In a year-end report Twitch reported that its delivered viewing-minutes doubled in 2013 to 12 billion per month, and that three times the unique broadcasters produced video monthly in the year, up three times from 2012.
Twitch found a new home inside of the PlayStation 4 console, and will soon land in the Xbox One, perhaps helping the service continue to grow in the current year period. Though, to be frank, I’ve been unimpressed by the current per-channel viewership rates that PlayStation streamers have thus far engendered. TechCrunch will continue to monitor the numbers.
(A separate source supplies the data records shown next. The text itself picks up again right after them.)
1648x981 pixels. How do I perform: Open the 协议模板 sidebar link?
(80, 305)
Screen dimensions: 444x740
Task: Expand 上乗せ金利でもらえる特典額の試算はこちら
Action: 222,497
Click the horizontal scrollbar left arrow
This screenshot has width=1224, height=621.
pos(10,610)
Rising in its mirror is Major League Gaming, which created a new platform for streaming video game content, which it claims is growing rapidly, and the success of which has pushed the company into operational profit.
In 2013 Twitch established that it was beholden to no single game, and that its audience was sticky. What it needs to prove this year is that it can replicate its past success and garner new fans among the ranks of console gamers.